To the extent the Nagels assert they suffered severe prejudice by NIPSCO’s delayed
discovery responses because they could not sue Hren, Whitcomb, and MCS as defendants,
we note the following. The statute of limitations against Hren, Whitcomb, and MCS ran
on April 8, 2010. The Nagels had received NIPSCO’s discovery response just seven or
eight days before that. Given the large volume of information and documents the Nagels
requested and that NIPSCO provided, it is by no means a given that, even if NIPSCO had
provided the Chronological Transaction Log at that time, the Nagels’ attorneys would have
tracked down and identified Hren, Whitcomb, and MCS as potentially liable parties and
added them as defendants in this case before the running of the statute of limitations.
Indeed, although the Nagels retained their current counsel on April 16, 2008, no suit was
filed for another eighteen months, leaving only approximately six months for any other
potentially liable parties to be identified through discovery.

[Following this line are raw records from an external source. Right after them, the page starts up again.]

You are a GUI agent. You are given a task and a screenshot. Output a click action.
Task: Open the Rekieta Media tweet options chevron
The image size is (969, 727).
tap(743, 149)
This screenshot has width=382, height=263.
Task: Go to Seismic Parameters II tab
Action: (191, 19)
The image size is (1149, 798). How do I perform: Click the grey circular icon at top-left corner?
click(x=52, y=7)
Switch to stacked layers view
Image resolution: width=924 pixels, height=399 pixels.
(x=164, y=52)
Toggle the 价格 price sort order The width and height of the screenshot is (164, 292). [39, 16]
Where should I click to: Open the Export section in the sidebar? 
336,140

Moreover, NIPSCO suffered prejudice of its own because of the late discovery of
Hren, Whitcomb, and MCS as potentially liable tortfeasors. Although Indiana’s
Comparative Fault Act allows a defendant to assert that the damages of a plaintiff were
caused in full or in part by a nonparty, the named defendant must affirmatively plead that
defense. McDillon v. N. Indiana Pub. Serv. Co., 812 N.E.2d 152, 156 (Ind. Ct. App. 2004)
(citing I.C. §§ 34-51-2-14 & 34-51-2-15), summarily aff’d in relevant part, 841 N.E.2d
1148, 1152 (Ind. 2006). The Comparative Fault Act also places deadlines upon assertion
of a nonparty defense as follows:
13
A nonparty defense that is known by the defendant
when the defendant files the defendant’s first answer shall be
pleaded as a part of the first answer. A defendant who gains
actual knowledge of a nonparty defense after the filing of an
answer may plead the defense with reasonable promptness.

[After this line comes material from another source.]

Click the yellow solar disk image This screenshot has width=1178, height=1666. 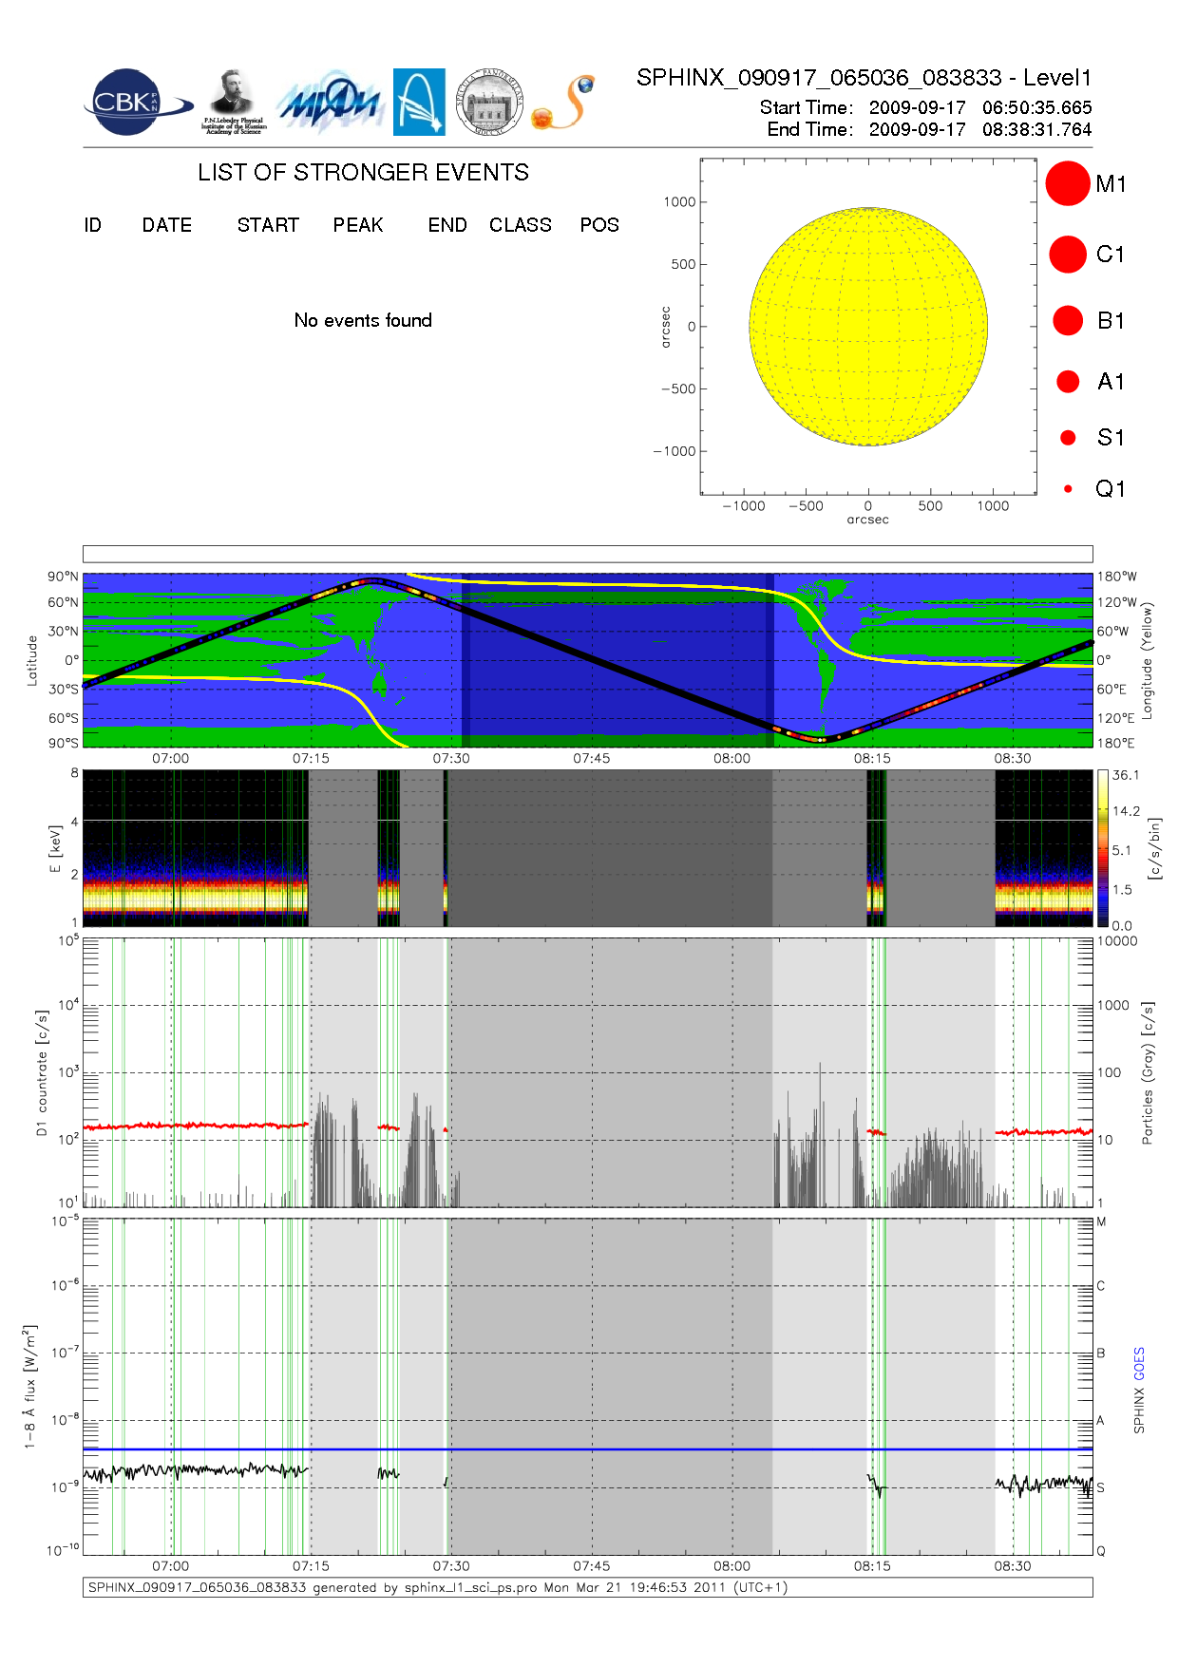867,327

However, if the defendant was served with a complaint and
summons more than one hundred fifty (150) days before the
expiration of the limitation of action applicable to the
claimant’s claim against the nonparty, the defendant shall
plead any nonparty defense not later than forty-five (45) days
before the expiration of that limitation of action. The trial court
may alter these time limitations or make other suitable time
limitations in any manner that is consistent with:
(1) giving the defendant a reasonable opportunity to
discover the existence of a nonparty defense; and
(2) giving the claimant a reasonable opportunity to add
the nonparty as an additional defendant to the action before the
expiration of the period of limitation applicable to the claim.

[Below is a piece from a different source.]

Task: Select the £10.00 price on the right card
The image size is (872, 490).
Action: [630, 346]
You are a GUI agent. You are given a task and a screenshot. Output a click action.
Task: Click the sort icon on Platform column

I.C. § 34-51-2-16. When service of a complaint occurs more than 150 days before the
expiration of the statute of limitations, this statute “strikes a balance between providing a
reasonable opportunity to the defendant to discover and assert a nonparty defense and
providing a reasonable opportunity to the claimant to join the alleged nonparty before
expiration of the statute of limitations.” Kelly v. Bennett, 792 N.E.2d 584, 586 (Ind. Ct.
App. 2003), trans. denied.
Here, the Nagels’ complaint was served more than 150 days before the expiration
of the statute of limitations. Thus, NIPSCO had to plead any nonparty defense no later
than forty-five days before April 8, 2010; alternatively, the trial court could have extended
this time limit to the extent it was consistent with allowing the Nagels to add the nonparty
or nonparties as additional defendants within the statute of limitations. These time periods
14
have now long-since passed, and so there is no opportunity for NIPSCO to assert under the
Comparative Fault Act that another person or entity—aside from Adam himself—is wholly
or partially liable for the Nagels’s damages. Although the Nagels suggest NIPSCO will be
able to point a jury to Hren, Whitcomb, or MCS as missing parties in this case who are the
ones responsible for Adam’s injuries, it does not appear that the Comparative Fault Act
will allow them to do so.5 See McDillon, 812 N.E.2d at 156. In sum, we conclude the trial
court did not abuse its discretion in refusing to impose sanctions against NIPSCO for its
purported delay in making some discovery responses.
II. Negligence—Summary Judgment
We now turn to the issue of whether the trial court properly granted NIPSCO’s
motion for summary judgment. First, we acknowledge that the trial court entered a detailed
written order explaining its decision. It is well-settled that special findings are not required
in summary judgment proceedings and, even if they are entered, they are not binding on
this court on appeal. New Albany Historic Preserv. Comm’n, 965 N.E.2d 79, 84 (Ind. Ct.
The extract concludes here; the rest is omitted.